_Material supplied_.
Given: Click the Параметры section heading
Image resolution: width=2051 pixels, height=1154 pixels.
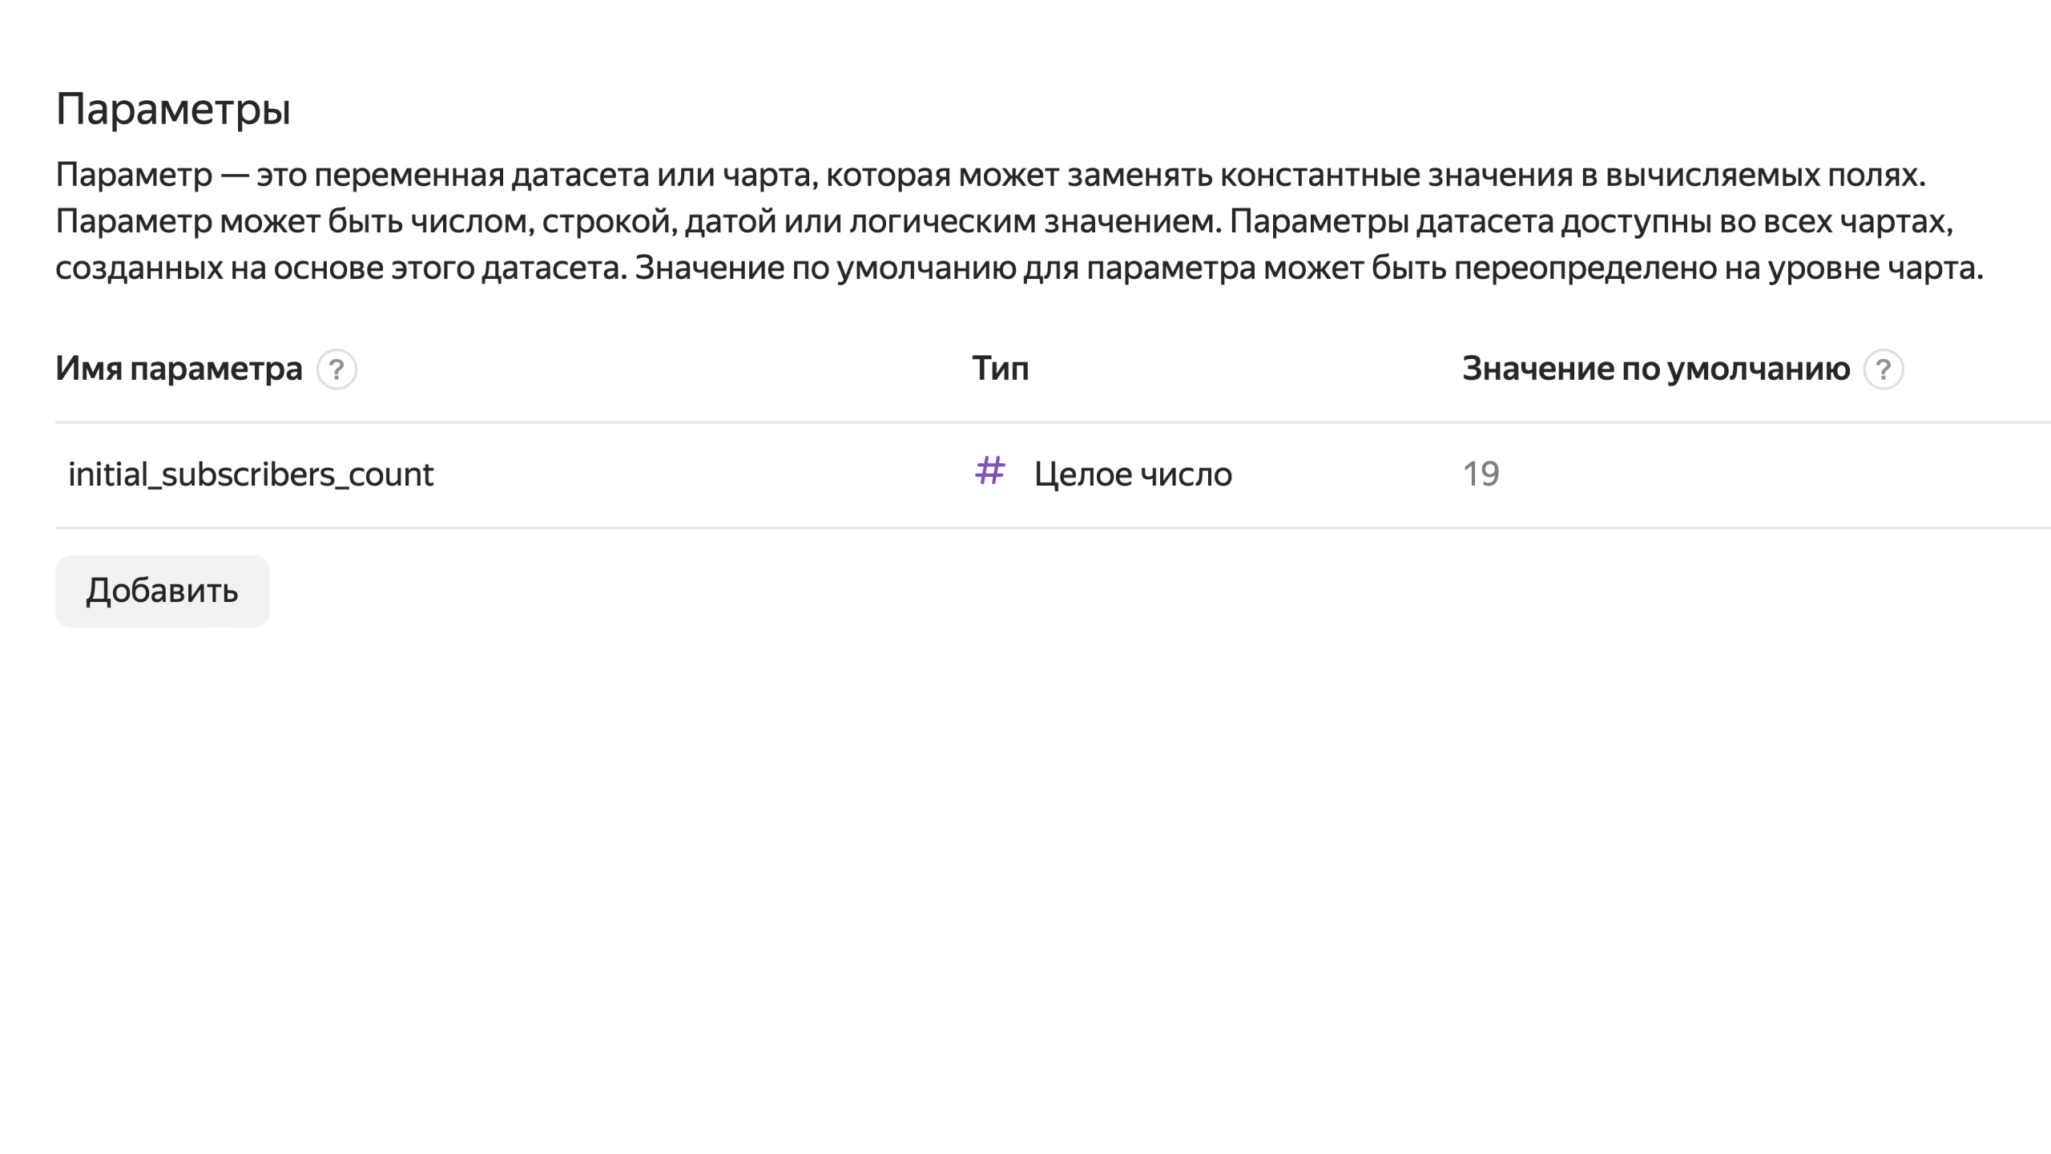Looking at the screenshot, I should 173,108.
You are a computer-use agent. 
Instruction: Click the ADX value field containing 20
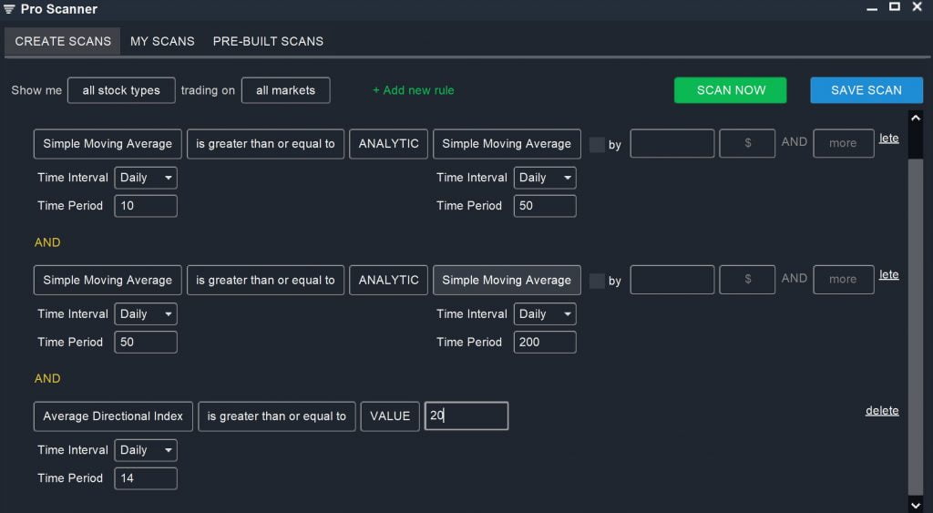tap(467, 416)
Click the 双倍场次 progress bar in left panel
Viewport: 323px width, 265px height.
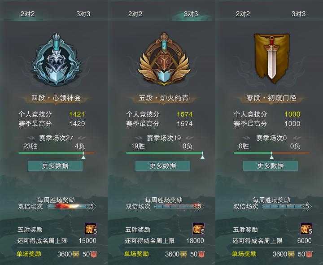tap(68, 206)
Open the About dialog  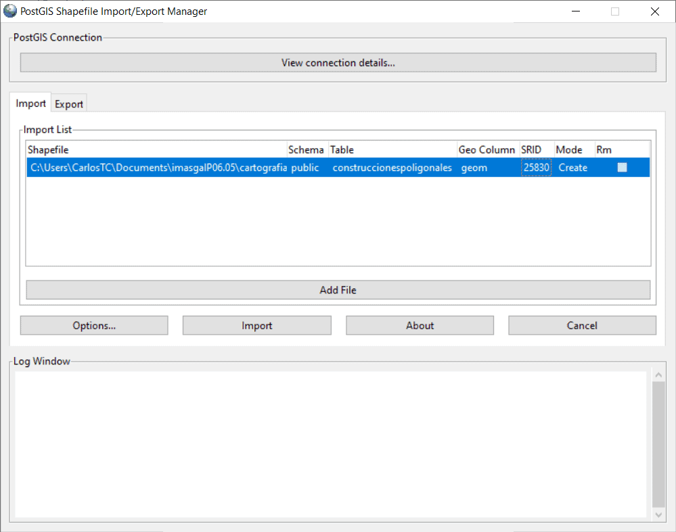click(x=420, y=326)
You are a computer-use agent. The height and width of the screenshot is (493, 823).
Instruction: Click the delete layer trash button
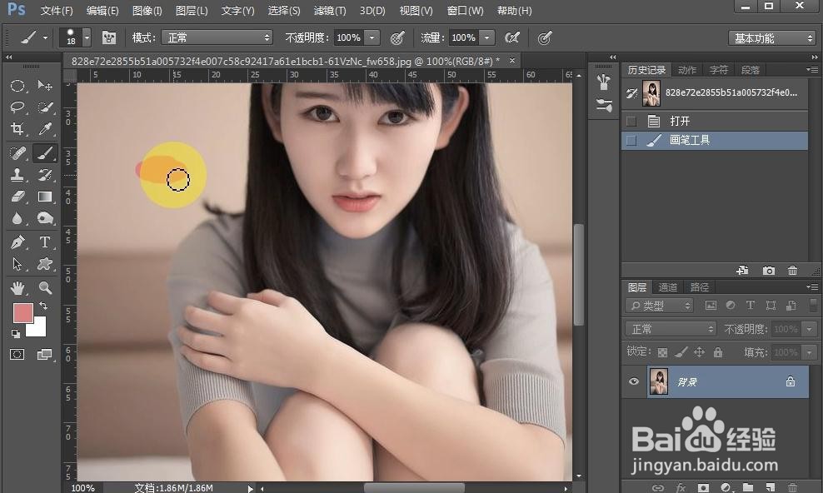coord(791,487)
---
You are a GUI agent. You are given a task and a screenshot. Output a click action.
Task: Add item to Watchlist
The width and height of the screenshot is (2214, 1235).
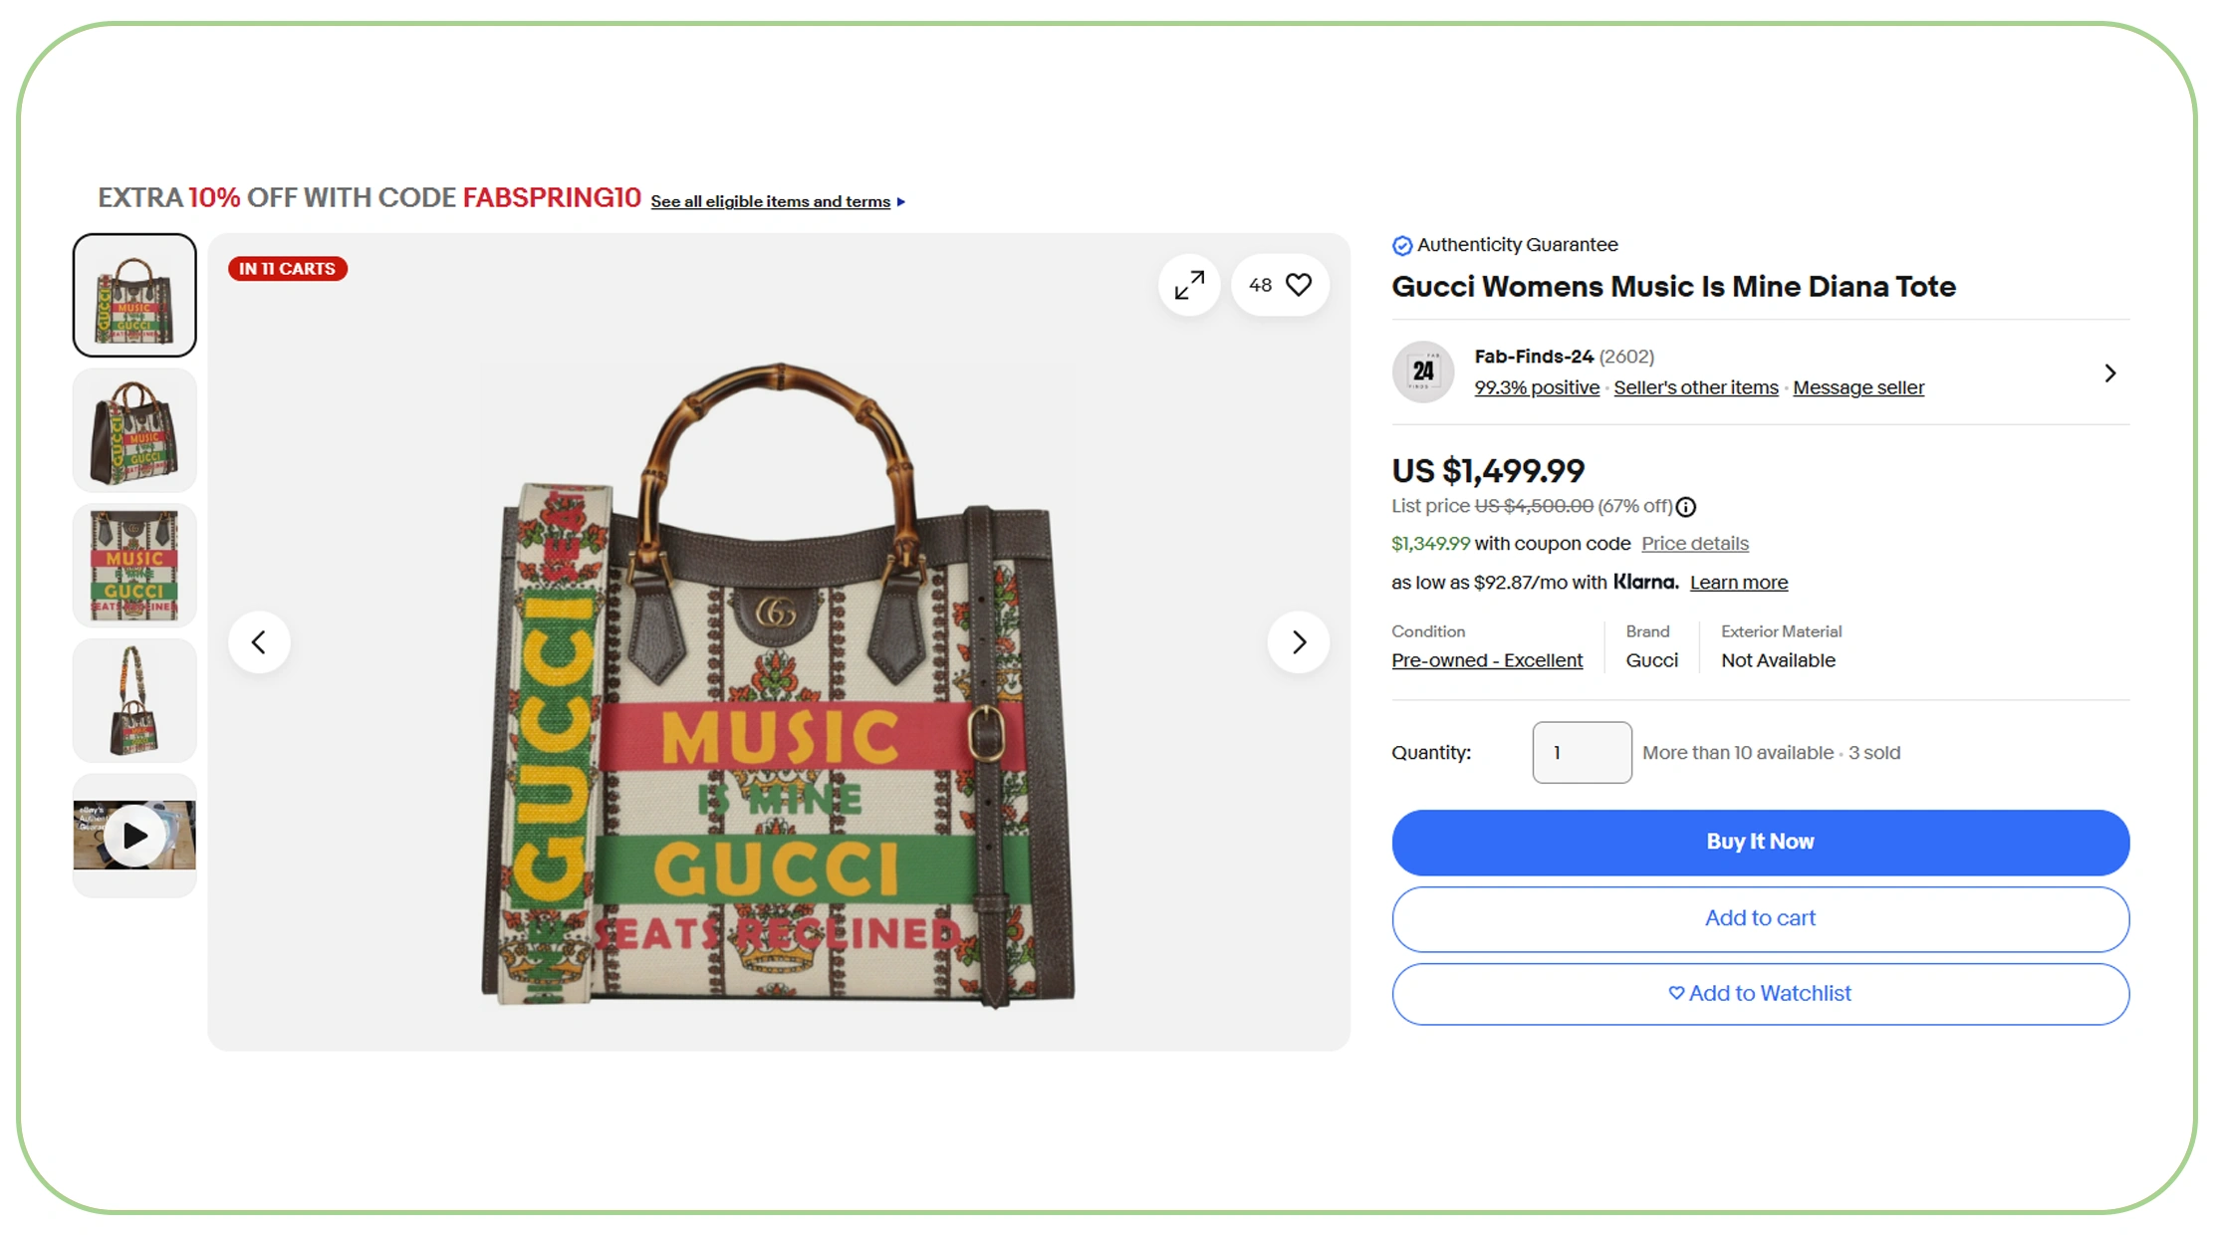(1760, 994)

_Action item_. Every line in the records above with the string "agent" in it should be shown.

_Exercise output_.
You are a computer-use agent. 
You are a computer-use agent. The height and width of the screenshot is (493, 823).
You are a GUI agent. You are given a task and a screenshot. Output a click action.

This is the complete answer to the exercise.